WRITTEN TASK: Update the rows from the start through the line that contains "(191, 373)." by replacing "Image resolution" with "Image size" and leaving everything else unchanged. Give back only those lines.

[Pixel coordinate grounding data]
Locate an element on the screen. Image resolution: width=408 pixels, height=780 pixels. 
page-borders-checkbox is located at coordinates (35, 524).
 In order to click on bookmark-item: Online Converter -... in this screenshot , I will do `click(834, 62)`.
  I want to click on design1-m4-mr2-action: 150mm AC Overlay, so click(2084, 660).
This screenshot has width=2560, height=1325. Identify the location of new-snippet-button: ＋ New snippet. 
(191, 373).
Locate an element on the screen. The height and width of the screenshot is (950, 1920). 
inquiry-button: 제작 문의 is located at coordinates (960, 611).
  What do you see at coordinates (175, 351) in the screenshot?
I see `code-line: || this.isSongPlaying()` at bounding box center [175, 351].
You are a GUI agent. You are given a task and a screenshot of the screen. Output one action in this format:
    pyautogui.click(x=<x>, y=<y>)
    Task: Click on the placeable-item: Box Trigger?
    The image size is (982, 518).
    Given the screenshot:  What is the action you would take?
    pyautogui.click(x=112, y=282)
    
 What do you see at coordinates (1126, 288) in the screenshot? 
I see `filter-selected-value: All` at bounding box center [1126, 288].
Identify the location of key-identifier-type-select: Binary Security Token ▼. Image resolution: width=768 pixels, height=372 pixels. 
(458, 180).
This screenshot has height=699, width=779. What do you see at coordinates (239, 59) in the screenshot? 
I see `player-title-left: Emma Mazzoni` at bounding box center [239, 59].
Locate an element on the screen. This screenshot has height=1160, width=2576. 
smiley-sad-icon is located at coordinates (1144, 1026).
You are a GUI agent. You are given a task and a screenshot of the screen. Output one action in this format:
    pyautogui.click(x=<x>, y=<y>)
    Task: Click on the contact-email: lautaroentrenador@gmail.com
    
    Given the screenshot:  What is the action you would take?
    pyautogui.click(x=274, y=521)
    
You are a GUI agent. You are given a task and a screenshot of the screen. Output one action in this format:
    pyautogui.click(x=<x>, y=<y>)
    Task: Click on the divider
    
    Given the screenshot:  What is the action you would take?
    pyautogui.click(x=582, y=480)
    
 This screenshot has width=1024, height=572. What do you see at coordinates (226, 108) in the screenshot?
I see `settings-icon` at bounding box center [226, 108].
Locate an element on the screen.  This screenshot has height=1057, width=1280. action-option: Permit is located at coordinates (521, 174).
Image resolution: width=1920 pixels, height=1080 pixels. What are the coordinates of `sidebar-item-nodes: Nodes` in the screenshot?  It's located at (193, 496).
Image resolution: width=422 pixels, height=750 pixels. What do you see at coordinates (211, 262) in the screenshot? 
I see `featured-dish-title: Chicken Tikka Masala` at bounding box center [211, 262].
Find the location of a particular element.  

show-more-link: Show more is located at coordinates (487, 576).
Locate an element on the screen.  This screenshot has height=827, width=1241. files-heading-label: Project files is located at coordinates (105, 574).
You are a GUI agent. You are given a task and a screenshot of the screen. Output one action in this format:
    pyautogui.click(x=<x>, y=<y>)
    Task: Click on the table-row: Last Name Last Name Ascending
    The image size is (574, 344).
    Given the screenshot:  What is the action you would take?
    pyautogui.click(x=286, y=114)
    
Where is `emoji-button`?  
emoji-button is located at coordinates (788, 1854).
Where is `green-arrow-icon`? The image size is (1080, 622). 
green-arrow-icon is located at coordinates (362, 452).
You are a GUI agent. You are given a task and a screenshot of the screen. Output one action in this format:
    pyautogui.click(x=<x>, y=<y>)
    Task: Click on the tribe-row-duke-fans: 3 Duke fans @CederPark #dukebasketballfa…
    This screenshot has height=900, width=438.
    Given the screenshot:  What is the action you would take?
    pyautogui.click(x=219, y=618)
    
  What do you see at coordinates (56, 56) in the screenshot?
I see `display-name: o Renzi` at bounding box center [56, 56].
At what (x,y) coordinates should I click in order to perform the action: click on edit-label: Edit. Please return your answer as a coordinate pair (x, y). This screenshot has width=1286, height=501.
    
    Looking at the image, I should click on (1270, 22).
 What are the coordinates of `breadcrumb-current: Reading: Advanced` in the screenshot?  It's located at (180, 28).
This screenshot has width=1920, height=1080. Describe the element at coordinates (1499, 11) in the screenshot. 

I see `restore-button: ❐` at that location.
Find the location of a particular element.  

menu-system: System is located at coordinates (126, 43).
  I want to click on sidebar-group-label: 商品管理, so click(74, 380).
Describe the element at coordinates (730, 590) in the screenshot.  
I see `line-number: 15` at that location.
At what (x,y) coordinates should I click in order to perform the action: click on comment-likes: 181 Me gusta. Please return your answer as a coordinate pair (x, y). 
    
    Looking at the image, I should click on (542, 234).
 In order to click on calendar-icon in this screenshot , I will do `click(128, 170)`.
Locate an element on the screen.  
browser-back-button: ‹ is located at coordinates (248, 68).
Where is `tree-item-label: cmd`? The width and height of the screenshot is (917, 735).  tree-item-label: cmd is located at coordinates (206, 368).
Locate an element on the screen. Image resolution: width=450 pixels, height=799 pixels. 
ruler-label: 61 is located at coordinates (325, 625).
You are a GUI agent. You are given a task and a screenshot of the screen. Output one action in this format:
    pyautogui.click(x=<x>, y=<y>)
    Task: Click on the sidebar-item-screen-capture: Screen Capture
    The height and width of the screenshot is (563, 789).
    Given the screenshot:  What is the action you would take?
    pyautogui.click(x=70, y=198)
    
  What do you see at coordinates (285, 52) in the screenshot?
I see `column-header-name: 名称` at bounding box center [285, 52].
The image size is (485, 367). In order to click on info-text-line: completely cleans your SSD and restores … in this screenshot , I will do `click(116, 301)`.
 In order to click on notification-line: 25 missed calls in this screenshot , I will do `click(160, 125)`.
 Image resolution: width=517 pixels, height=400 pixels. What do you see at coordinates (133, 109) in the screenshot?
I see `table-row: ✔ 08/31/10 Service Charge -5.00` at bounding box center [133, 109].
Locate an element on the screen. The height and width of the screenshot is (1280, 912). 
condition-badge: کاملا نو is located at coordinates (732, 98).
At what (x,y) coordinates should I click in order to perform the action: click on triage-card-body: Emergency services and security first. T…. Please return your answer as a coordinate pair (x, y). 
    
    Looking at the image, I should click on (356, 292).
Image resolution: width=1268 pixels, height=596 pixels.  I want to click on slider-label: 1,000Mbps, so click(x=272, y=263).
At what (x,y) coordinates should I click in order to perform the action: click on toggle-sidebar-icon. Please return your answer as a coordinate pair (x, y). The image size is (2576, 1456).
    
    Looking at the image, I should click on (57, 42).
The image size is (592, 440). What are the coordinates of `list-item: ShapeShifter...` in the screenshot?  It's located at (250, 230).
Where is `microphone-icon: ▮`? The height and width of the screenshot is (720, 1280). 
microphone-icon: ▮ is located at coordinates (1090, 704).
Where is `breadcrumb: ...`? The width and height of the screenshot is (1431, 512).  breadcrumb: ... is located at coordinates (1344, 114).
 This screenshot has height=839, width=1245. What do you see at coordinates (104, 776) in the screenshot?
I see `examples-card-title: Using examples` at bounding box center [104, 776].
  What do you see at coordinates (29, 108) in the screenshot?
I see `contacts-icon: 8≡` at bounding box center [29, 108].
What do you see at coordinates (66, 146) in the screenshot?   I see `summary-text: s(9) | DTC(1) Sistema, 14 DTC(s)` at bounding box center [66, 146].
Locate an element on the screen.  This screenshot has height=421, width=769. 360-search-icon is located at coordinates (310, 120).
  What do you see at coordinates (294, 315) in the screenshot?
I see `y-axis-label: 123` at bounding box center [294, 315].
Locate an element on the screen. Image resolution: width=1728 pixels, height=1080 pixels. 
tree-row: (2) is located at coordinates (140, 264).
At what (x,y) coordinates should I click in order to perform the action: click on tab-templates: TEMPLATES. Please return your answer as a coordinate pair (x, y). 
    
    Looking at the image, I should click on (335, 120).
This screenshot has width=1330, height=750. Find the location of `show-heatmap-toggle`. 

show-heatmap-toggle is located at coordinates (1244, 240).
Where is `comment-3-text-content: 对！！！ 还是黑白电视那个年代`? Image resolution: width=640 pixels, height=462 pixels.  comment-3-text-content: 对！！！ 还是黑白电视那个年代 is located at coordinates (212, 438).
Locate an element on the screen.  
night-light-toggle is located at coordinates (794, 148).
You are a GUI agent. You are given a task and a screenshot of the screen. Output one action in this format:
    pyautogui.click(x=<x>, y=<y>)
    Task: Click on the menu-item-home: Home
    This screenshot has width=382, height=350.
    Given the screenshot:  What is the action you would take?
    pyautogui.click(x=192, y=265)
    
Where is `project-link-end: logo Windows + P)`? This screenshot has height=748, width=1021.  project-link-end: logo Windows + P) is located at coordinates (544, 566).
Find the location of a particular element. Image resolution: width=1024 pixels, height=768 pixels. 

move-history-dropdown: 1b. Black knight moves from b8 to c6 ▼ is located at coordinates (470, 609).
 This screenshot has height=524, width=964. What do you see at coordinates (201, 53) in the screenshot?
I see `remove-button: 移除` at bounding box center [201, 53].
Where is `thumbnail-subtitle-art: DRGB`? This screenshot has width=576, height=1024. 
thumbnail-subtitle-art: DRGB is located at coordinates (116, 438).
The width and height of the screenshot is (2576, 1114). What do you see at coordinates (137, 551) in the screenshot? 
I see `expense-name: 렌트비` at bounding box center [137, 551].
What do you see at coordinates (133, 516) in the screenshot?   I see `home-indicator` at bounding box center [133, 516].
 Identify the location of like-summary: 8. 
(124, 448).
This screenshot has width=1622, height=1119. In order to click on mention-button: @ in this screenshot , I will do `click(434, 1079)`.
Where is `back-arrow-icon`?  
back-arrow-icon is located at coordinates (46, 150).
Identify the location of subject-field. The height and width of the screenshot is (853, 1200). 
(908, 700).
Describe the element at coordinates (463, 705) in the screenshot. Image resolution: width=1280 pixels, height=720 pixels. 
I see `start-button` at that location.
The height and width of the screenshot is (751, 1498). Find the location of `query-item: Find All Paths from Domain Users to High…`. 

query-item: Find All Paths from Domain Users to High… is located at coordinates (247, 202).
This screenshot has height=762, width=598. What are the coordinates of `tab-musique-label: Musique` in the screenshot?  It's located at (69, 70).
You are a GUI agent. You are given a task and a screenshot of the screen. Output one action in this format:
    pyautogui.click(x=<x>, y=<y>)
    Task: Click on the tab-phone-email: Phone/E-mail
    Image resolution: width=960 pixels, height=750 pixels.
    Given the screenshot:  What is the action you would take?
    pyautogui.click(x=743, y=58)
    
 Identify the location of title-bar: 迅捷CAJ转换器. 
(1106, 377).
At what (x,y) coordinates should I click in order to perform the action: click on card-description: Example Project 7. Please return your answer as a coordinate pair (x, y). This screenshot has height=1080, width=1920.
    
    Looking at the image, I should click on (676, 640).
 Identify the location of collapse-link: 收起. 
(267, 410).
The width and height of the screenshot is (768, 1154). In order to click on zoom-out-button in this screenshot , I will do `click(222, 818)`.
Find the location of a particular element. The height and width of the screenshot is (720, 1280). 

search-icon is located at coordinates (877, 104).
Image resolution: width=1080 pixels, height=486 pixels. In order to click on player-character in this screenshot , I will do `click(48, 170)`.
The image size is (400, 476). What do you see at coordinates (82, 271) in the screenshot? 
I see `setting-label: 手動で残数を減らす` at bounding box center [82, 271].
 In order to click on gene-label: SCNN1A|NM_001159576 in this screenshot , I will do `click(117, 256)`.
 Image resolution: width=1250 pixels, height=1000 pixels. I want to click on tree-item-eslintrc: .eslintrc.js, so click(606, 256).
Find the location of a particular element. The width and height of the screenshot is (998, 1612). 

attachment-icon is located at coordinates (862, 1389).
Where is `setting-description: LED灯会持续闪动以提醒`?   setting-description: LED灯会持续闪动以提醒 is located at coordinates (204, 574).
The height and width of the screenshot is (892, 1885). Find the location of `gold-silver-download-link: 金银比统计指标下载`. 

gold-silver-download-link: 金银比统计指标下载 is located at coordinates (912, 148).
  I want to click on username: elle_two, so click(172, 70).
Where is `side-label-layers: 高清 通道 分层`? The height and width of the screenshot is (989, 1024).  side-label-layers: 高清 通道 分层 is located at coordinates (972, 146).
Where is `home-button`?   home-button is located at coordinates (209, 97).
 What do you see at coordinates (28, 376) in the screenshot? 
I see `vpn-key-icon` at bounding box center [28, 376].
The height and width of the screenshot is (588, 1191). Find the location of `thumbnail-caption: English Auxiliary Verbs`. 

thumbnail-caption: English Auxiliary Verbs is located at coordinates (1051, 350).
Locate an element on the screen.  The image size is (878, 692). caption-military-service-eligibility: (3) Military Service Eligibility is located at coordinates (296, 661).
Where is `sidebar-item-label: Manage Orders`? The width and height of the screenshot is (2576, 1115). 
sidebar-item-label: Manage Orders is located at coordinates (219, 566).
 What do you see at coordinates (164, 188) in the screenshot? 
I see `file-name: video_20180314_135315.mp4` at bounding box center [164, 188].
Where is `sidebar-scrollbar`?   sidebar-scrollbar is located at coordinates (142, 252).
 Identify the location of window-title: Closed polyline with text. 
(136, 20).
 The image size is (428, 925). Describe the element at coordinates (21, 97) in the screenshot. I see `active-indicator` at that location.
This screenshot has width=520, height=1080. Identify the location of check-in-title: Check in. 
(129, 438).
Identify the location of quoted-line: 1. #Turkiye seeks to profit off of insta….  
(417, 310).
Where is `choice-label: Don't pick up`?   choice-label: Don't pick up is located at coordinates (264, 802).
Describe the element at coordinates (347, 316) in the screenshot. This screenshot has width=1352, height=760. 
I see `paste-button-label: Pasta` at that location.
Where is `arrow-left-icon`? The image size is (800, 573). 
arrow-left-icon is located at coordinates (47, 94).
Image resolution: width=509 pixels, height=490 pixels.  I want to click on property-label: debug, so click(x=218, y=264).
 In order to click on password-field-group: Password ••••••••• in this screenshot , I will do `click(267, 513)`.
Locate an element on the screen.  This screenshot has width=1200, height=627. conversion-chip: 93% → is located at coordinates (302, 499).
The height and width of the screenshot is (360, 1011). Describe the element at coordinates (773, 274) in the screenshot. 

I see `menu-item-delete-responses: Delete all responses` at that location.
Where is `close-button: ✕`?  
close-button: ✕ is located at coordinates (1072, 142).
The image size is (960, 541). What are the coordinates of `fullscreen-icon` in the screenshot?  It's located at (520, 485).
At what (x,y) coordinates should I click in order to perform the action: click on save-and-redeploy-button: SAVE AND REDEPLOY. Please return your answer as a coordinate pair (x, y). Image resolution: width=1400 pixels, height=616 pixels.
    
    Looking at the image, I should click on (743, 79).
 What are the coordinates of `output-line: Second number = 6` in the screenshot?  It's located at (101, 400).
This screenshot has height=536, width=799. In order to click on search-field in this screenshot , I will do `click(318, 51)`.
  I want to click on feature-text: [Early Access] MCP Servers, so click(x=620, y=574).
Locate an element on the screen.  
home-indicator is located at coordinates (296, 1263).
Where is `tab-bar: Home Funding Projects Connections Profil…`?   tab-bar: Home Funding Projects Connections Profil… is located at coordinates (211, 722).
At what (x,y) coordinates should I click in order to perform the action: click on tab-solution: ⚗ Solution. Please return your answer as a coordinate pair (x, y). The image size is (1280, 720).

TASK SOLUTION:
Locate an element on the screen. Image size: width=408 pixels, height=780 pixels. 
page-borders-checkbox is located at coordinates (35, 524).
 In order to click on bookmark-item: Online Converter -... in this screenshot , I will do `click(834, 62)`.
  I want to click on design1-m4-mr2-action: 150mm AC Overlay, so click(2084, 660).
This screenshot has width=2560, height=1325. Identify the location of new-snippet-button: ＋ New snippet. 
(191, 373).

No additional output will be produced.